Trente-deux ans et des dizaines de romans (jeunesse et adulte) plus tard, Chrystine Brouillet renoue avec cette Louise. Dans une entrevue accordée à La Presse la semaine dernière, elle expliquait que le désir de faire revivre ce personnage psychopathe est apparu à la suite de l’adaptation cinématographique de Chère voisine par le cinéaste montréalais Jacob Tierney, qui voyait dans ce thriller policier une comédie, chose que l’auteure n’avait jamais vue.

 

C’est donc avec une pointe comique évidente et tout en légèreté qu’elle donne suite aux aventures meurtrières de sa Louise, désormais cinquantenaire, Montréalaise et associée dans un grand restaurant de la métropole. Sa passion pour les chats motive encore et toujours les meurtres qu’elle commet, des assassinats planifiés au quart de tour. Après un divorce pas du tout houleux, Louise ne voit que cette solution radicale pour pouvoir conserver son bel appartement du Plateau, sanctuaire de ses deux précieux félins, alors que le propriétaire annonce qu’il vendra l’édifice à un promoteur immobilier.
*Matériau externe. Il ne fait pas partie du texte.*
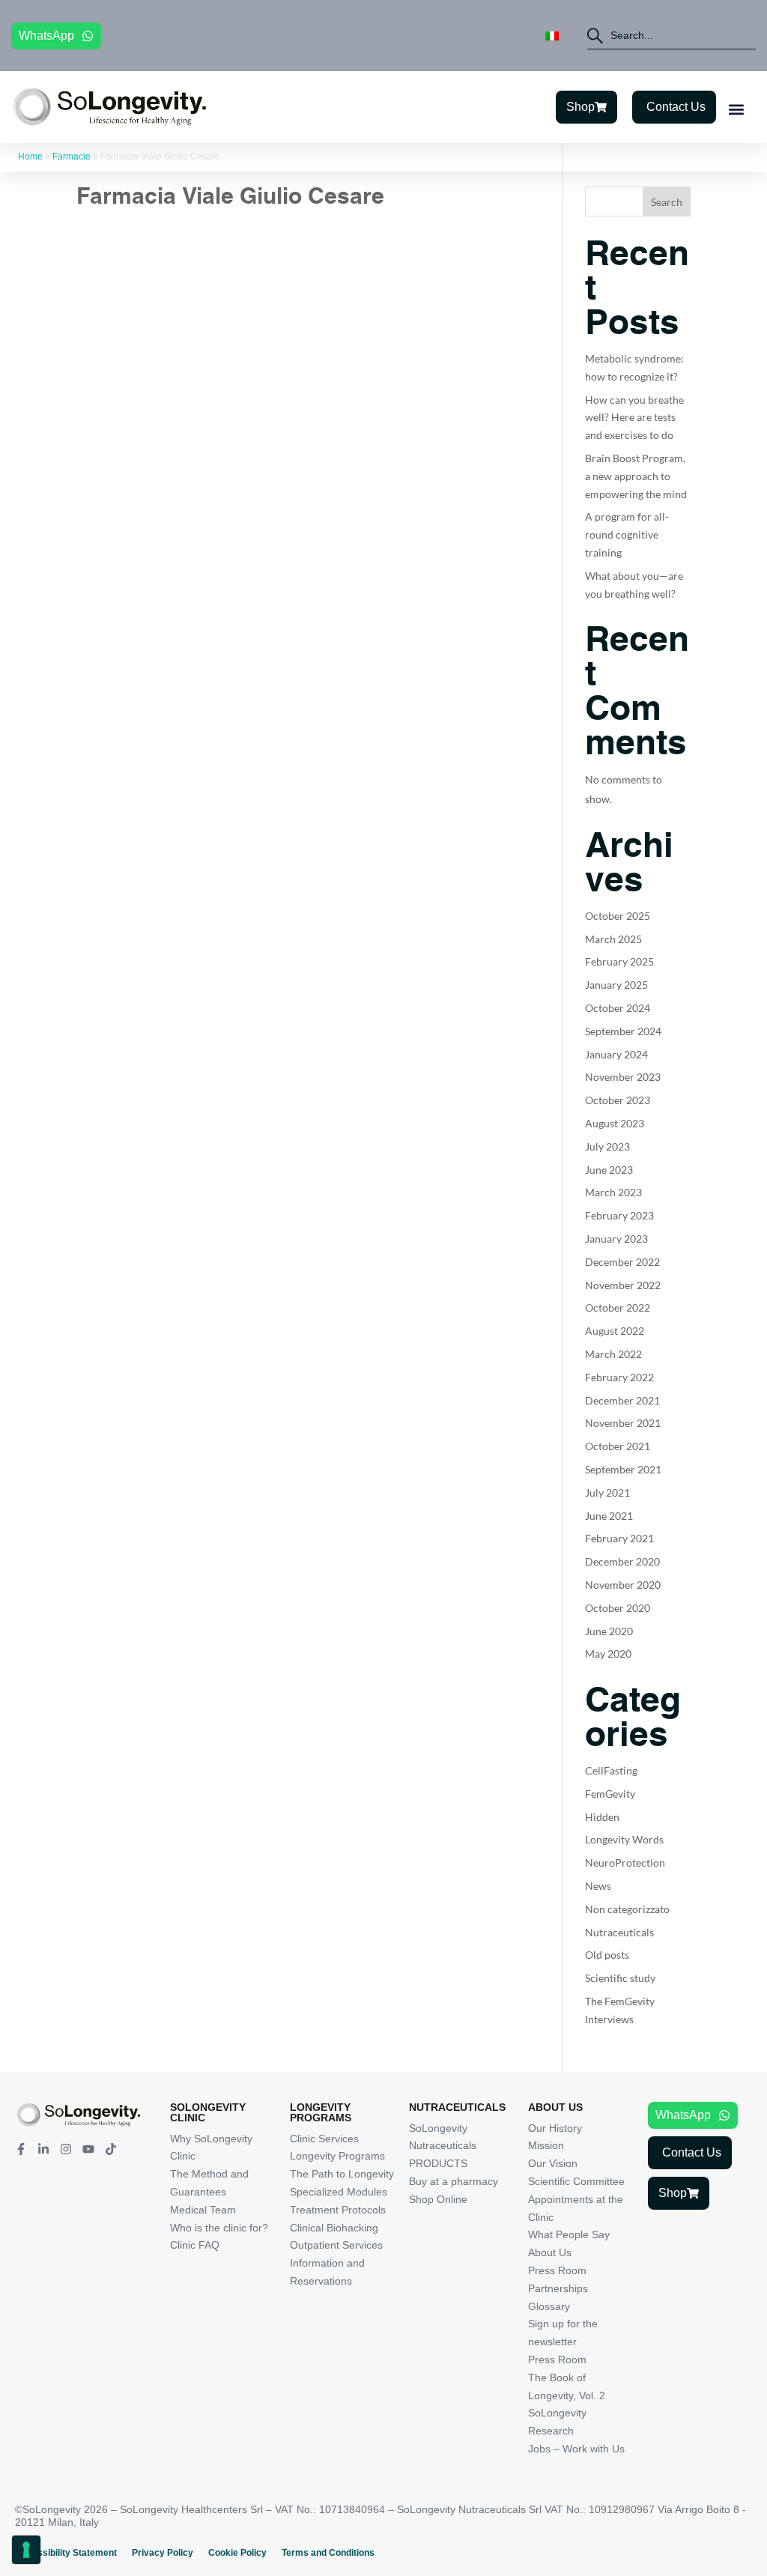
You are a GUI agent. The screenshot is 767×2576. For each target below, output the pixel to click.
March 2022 (613, 1354)
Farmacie (71, 156)
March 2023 (613, 1192)
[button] (736, 109)
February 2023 (619, 1215)
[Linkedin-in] (43, 2149)
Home (30, 156)
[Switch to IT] (552, 35)
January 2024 (616, 1054)
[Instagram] (66, 2149)
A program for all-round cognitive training (627, 534)
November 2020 (623, 1584)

Un premier crime plutôt inutile l’amènera à considérer l’idée de se porter acquéreur de l’immeuble. Mais pour ce faire, il lui faut un capital de départ dont elle ne dispose pas. D’où l’élaboration d’un plan pour assassiner un habitué de son restaurant, un juge fortuné, et éventuellement toucher le pactole en manipulant la future veuve et quelques autres personnages louches qui gravitent autour du magistrat.

 

Quelque chose qui cloche

 

L’auteure détaille l’exécution de ce plan avec sa plume toujours aussi précise, en y ajoutant une touche d’ironie comique qu’on ne connaissait pas à ses polars. Dans une orgie de détails matériels (et surtout culinaires, gracieuseté du théâtre parfait qu’est le restaurant gastronomique), Brouillet réussit à développer suffisamment la psychologie des personnages pour que l’on s’y attache, mais il reste que quelque chose cloche dans ce roman. Est-ce parce qu’il a été d’abord publié sous la forme d’un feuilleton en ligne et que la progression de l’histoire garde un aspect épisodique ? Ou parce que cette pionnière du roman policier québécois ne nous a pas habitués à tant de légèreté, ni à cet humour qui amenuise l’efficacité d’une mécanique pourtant bien huilée ? Ceux qui ont jadis aimé le premier effort de Chrystine Brouillet risquent d’être passablement déçus de ces retrouvailles probablement espérées avec cette meurtrière particulière.